> _Aim 1_
In the text on bonding polycarbonate sheet, how much glacial acetic acid should be added to the solvent to reduce whitening?
> _Aim 2_
Resume the text on bonding polycarbonate sheet, carrying on after its final line.

Techniques To Reduce Whitening:

1. Fabricate in a climate-controlled area with low relative humidity.

2. The addition of 10% glacial acetic acid in the solvent reduces whitening.

3. Thickening the solvent with polycarbonate resin or sawdust promotes slower curing and reduces whitening.

4. Joint cure time is somewhat longer than acrylic. Be sure to retain fixture pressure until the joint is solid.

Note: Use extreme caution when working with solvents. Adequate ventilation is essential. Control exposure levels according to OSHA guidelines. Obtain Material Safety Data Sheets from the solvent manufacturer.

Transfer Tape Bonding

Achieving a strong edge bond using solvents on thin-gauge thermoplastics is extremely difficult due to the reduced size of the bond area. Structural bonding of thin-gauge TUFFAK® Polycarbonate Sheet can be accomplished, however, by utilizing acrylic-based transfer

tapes along with slight design modifications.


  • Bend a small return on the appropriate part to be fastened approximately the width of the transfer tape.
  • Clean tape contact areas with 50/50 isopropyl alcohol-water mixture.
  • Apply transfer tape to the return.

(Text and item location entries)
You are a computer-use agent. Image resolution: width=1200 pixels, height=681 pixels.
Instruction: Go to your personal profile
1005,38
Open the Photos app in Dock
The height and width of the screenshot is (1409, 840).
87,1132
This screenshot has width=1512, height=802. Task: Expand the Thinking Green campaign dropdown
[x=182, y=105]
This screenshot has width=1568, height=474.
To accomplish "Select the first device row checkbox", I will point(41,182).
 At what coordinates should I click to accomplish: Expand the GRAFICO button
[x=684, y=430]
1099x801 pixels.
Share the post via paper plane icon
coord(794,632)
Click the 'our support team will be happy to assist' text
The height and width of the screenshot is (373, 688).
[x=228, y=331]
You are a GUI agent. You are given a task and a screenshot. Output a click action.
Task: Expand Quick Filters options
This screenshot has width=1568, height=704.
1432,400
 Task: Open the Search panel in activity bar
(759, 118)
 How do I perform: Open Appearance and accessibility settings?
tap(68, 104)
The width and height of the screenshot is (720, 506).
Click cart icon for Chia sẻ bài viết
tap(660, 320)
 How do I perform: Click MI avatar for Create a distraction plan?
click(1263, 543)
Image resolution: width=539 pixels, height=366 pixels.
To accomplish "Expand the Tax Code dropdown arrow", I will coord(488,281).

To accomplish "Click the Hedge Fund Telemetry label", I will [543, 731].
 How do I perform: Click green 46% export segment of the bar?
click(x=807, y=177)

> _Task answer 1_
10% glacial acetic acid.

> _Task answer 2_
  • Remove tape masking and press the part into place.

Helpful Hints:

  • Rolling the bonded area with a small wood or rubber roller improves bond strength.
  • A nonstick slip sheet is useful for proper positioning of large or hard to handle parts.
  • Peel strength of long, lineal bonded areas can be increased with the addition of a mechanical fastener at both ends of the bond.


While mechanical fastening and solvent bonding are the most often recommended methods for joining plastics, another alternative is welding. Ultrasonic, radio frequency, and spin welding have proven to be appropriate. Contact manufacturers of ultrasonic welding equipment for recommendations on section and joint design.

Title: Bonding and Fastening TUFFAK® GP Polycarbonate sheet.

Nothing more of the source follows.